● RECORDS SHOWN:
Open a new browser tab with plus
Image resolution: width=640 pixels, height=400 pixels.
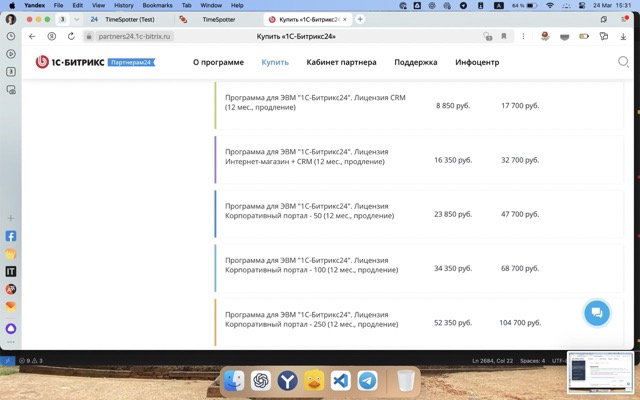pos(360,19)
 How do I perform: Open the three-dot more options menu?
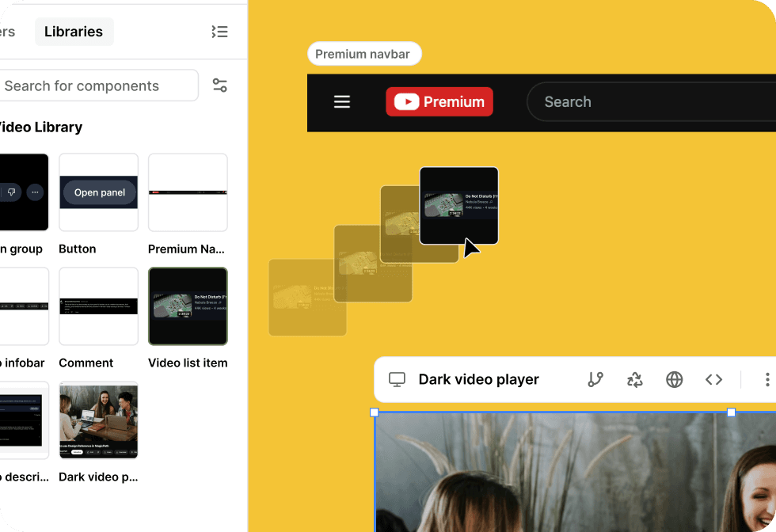766,380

● DIRECTIONS FOR THIS TASK: The required output is the lines from the one containing "Image resolution: width=640" through the end of the records above, reproduced exactly, with no pictures.

● FINAL ANSWER:
Image resolution: width=640 pixels, height=400 pixels.
pos(360,19)
 How do I perform: Open the three-dot more options menu?
766,380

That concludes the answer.